Max é um garoto inventivo de nove anos. Um explorador, como ele mesmo se define. Quando, em um dia de inverno, os acontecimentos na sua casa o aborrecem, ele se revolta contra a mãe e a irmã, fugindo. Corre sem parar e não olha para trás, não se sabe se por horas ou dias, atravessa o mar em seu barquinho à vela, enfrenta grandes tormentas e desembarca na ilha onde estão os monstros, com os quais passará a viver. A ilha é como um lugar de sonho feito de elementos familiares: dunas de areia, praias e florestas de coníferas. Quanto aos monstros, suas intenções são sempre dúbias, não se pode ter certeza se eles querem adotar Max como seu rei ou devorá-lo no jantar.

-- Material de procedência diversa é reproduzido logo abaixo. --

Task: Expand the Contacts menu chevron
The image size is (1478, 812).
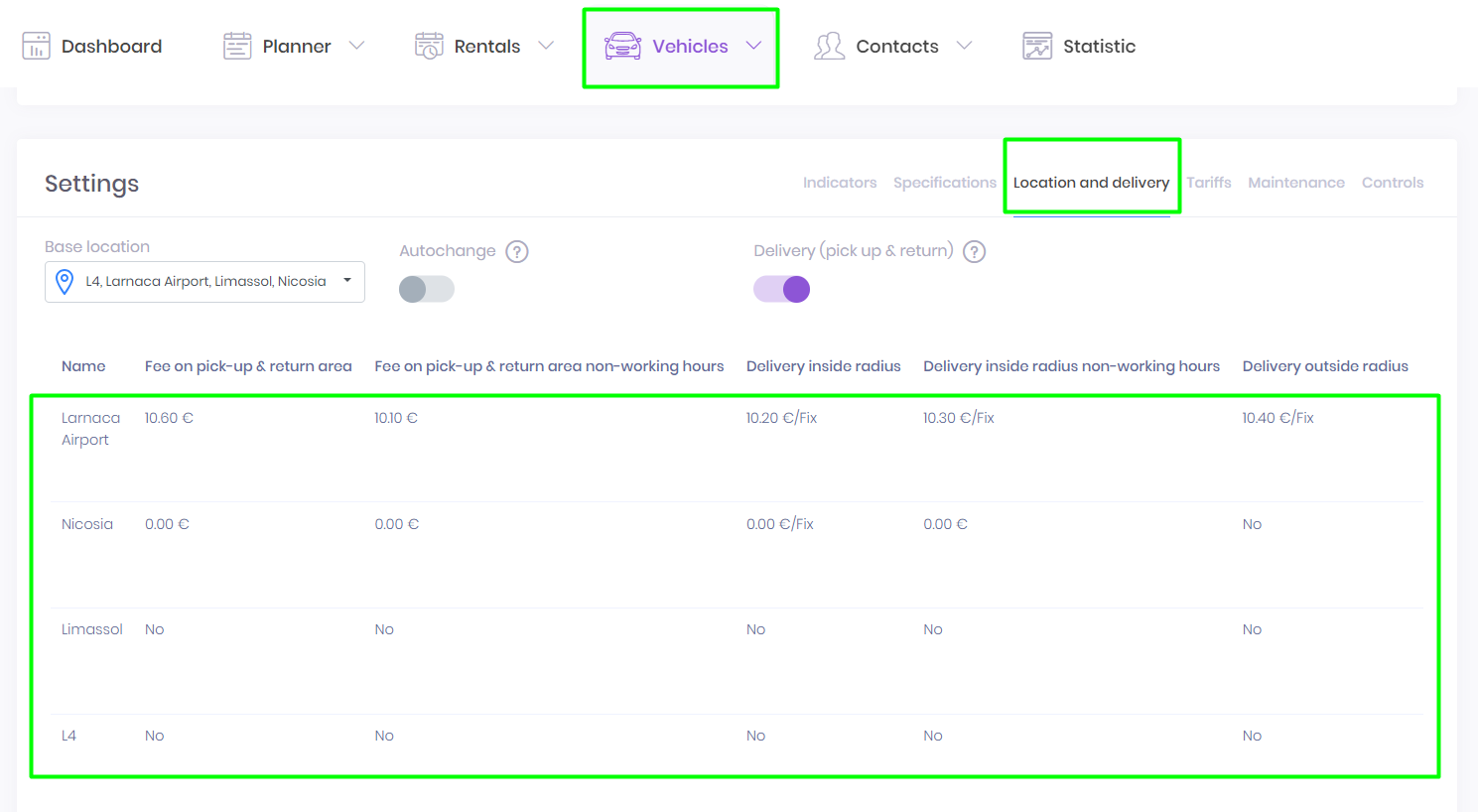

Sem nunca perder de vista o livro de Sendak, a concepção dos selvagens do longa foi uma escolha obviamente audaciosa de Spike Jonze, que utilizou pouquíssima computação gráfica. Alguns animatronics e atores vestidos de monstros foram o suficiente. Em tempos de “Avatar” (2009) e James Cameron, chega a ser irônica a facilidade com que o espectador embarca na realidade das criaturas cujo físico é conceitualmente antiquado (me remete instantaneamente a Falkor, o inesquecível dragão-cachorro voador de “A História Sem Fim”, de 1984, grotescamente doce).

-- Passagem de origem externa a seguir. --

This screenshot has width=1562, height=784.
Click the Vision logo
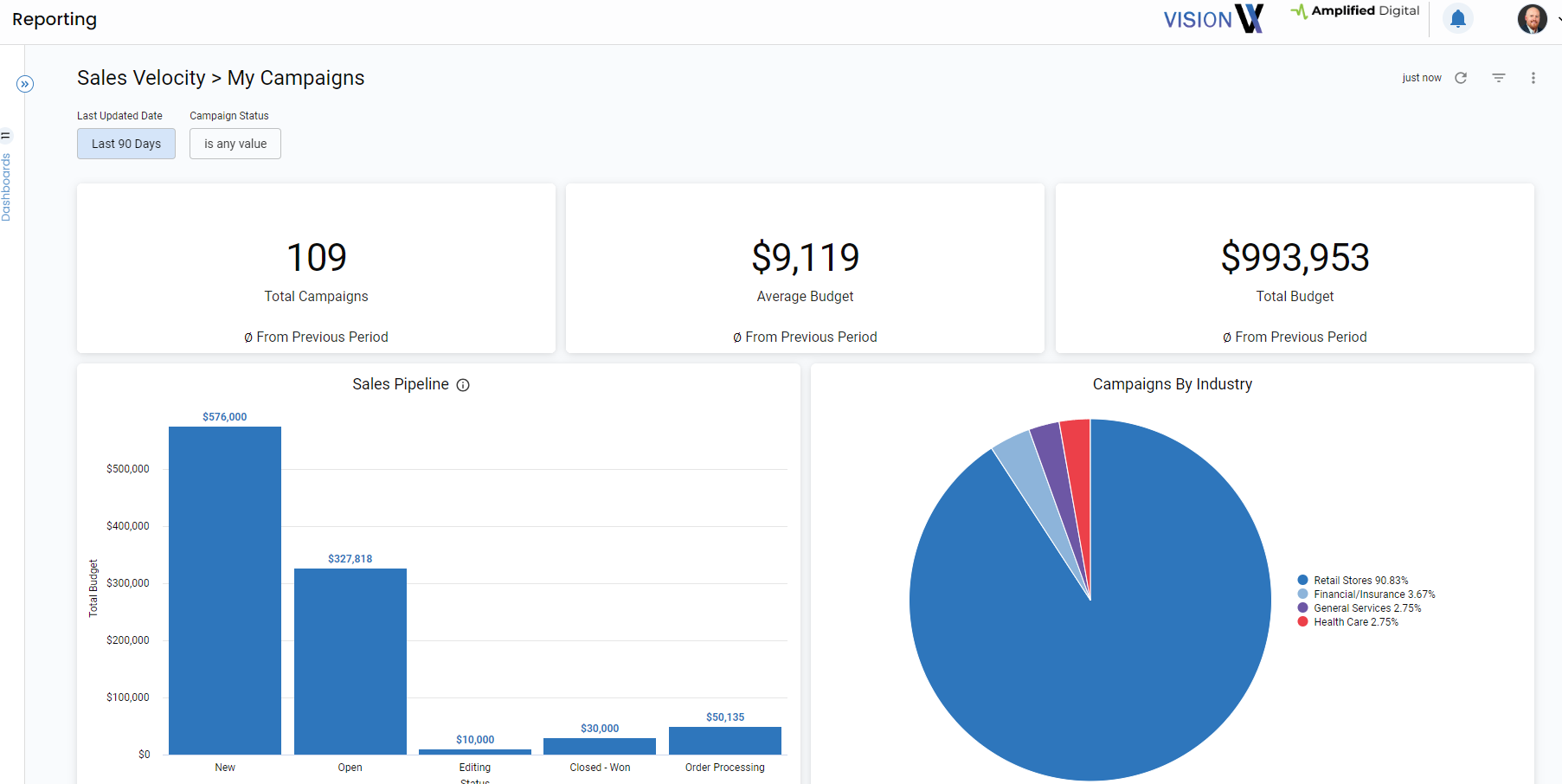point(1213,18)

Mas apesar de parecer retrógrada e causar estranheza em um primeiro momento, a proposta visual de Spike Jonze, com suas locações reais e fantasias de monstros, são calculadamente coerentes com a obra literária e, principalmente, com a atmosfera surreal e lúdica que o filme explora. Além de que, talvez, para as próprias crianças, o fato de os selvagens serem como bonecos não seja tão chocante, e sim muito mais aceitável.

Tanto na estética quanto na própria trajetória dos personagens, todos os surrealismos e estranhezas são tratados como se fossem perfeitamente plausíveis. Spike Jonze não ridiculariza os devaneios do pequeno Max. Pelo contrário, a verossimilhança no filme não é nunca posta em xeque, e isso confere uma legitimidade à perspectiva do garoto. O tom do longa é sério, sóbrio. Uma posição interessante se tratando de uma narrativa que decorre sobre a infância. A poesia visual é palpável a cada plano e o potencial dramático atenta sempre para não menosprezar as turbulências emocionais de uma criança. São raras as obras que abordam o tema com tal sinceridade e franqueza. “Onde Vivem os Monstros”, por sua vez, reflete sobre a infância olhando-a nos olhos, de igual para igual.

Por meio de uma fotografia que revela ares de cinema independente, a câmera de Spike Jonze funciona como um voyeur. Muitas sequências são pontuadas pela impressão de que um observador oculto analisa as situações, vendo tudo que se passa, escondido atrás dos móveis da casa ou das árvores da ilha. As imagens ficam recortadas, reenquadradas por esses objetos desfocados, que a câmera vê em primeiro plano. Inegavelmente metafórico, este é um filme analítico, um estudo cujo objeto são as tempestades e calmarias do coração.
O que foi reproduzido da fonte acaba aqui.